NASHVILLE, Tenn. (WKRN) — A Metro officer is recovering from head and neck injuries after a hit and run crash this weekend.
South Precinct Officer Kristopher Sharpe’s patrol car was struck by a silver Volvo on I-24 on Saturday. According to police, everyone inside the vehicle fled from the scene.
Sharpe is the third Metro officer hit in the last six months.
Last November, officer Jennifer Gladson was hit while deploying spike strips on Cowan Street. In February, Officer Samuel Sundra was hit on I-440 in West Nashville.
“We sign up to serve and we want to do good for the public. But these close calls, it’s very scary, it’s very dangerous,” MNPD South Precinct Commander Keith Stephens said. “Having seen officers that were struck by motor vehicles that were moving, it’s a situation that can easily be avoided just by paying attention to what you’re doing when you’re behind the wheel.”
For some, these incidents hit close to home. Lieutenant Ken Miller is back to fighting crime in Cheatham County after he was hit on the side of the road in 2019 while deploying spike strips.
Despite coming face to face with violence on a regular basis, Lt. Miller said officers are often confronted with danger on roadways.
“One of the biggest risks we run in law enforcement and one of the biggest causes of death for law enforcement officers [is] traffic crashes,” Miller said.
Miller was setting up spike strips to stop a driver who had stolen a patrol car from Montgomery County.
“From the point of impact from when he struck me, I flew about 15 to 20 feet, knocked the stuff out of my pockets, found my glasses off my face, then at that point I was just kind of rolling on the ground for a minute before I was able to get back to my knees,” Miller recalled.
Despite several broken ribs and back and shoulder injuries, he considers himself lucky.
Following Officer Sharpe’s hit-and-run, Miller is begging drivers to move over and slow down when they pass any vehicle on the side of the road with its lights on.
“You’re talking a heavy-duty truck with the back-end almost caved in. Can you imagine what that would be to a human body?” Lt. Miller said. “I mean have you ever hit your finger with a hammer? You know how bad that hurts. Multiply that by a thousand,” Miller said.

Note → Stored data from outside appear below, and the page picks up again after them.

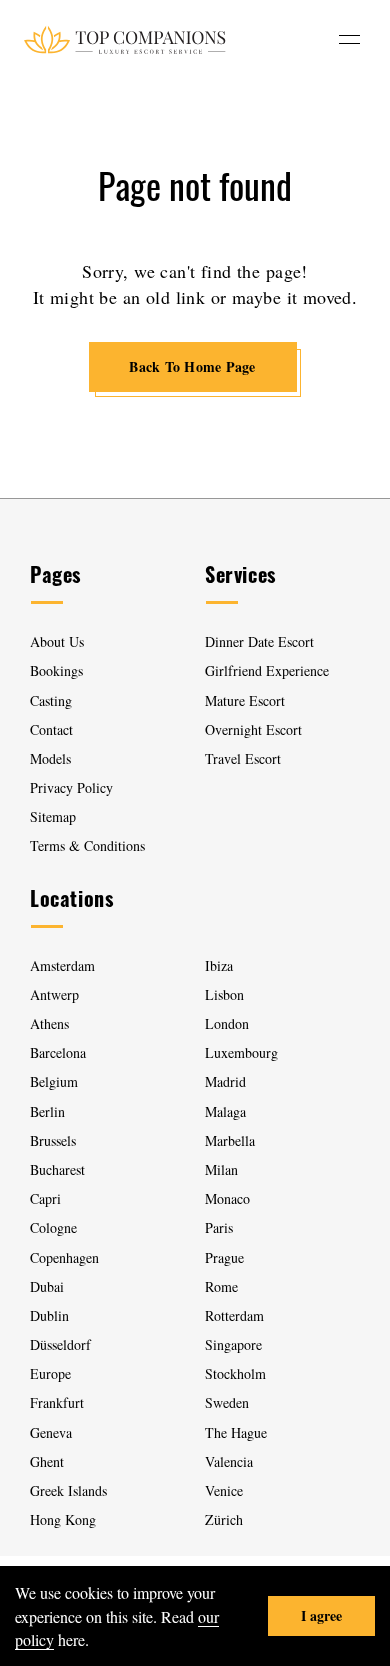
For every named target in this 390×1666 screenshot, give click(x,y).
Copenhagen (64, 1257)
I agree (321, 1615)
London (227, 1023)
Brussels (53, 1140)
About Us (57, 641)
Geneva (51, 1432)
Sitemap (53, 816)
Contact (51, 729)
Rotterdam (234, 1315)
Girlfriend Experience (267, 670)
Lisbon (224, 994)
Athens (49, 1023)
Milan (221, 1169)
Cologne (53, 1227)
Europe (50, 1373)
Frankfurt (57, 1402)
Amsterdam (62, 965)
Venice (224, 1490)
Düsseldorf (60, 1344)
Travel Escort (243, 758)
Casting (51, 700)
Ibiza (219, 965)
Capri (45, 1198)
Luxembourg (241, 1052)
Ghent (47, 1461)
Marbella (230, 1140)
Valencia (229, 1461)
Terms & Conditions (87, 845)
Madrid (225, 1081)
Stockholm (235, 1373)
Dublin (49, 1315)
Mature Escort (245, 700)
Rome (221, 1286)
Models (50, 758)
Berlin (47, 1111)
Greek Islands (71, 1490)
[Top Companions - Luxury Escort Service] (124, 39)
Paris (219, 1227)
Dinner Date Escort (259, 641)
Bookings (56, 670)
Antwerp (54, 994)
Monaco (227, 1198)
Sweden (227, 1402)
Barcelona (58, 1052)
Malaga (225, 1111)
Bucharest (57, 1169)
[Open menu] (349, 39)
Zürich (224, 1519)
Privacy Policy (71, 787)
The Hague (236, 1432)
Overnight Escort (253, 729)
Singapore (233, 1344)
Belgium (54, 1081)
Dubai (47, 1286)
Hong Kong (63, 1519)
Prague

As law enforcement puts their lives on the line every day to keep us safe, Miller asks drivers to watch out for them on public roadways.
“Just pay attention and slow down, please, especially if you see an officer or a tow truck driver or construction worker on the side of the road. It’s dangerous enough being out there, but it’s even more dangerous if you’re not being attentive to what you’re doing and what they’re doing.”
As of the end of March, Tennessee had seen at least 36 crashes related to people not moving over or slowing down. THP had also written nearly 200 move-over citations.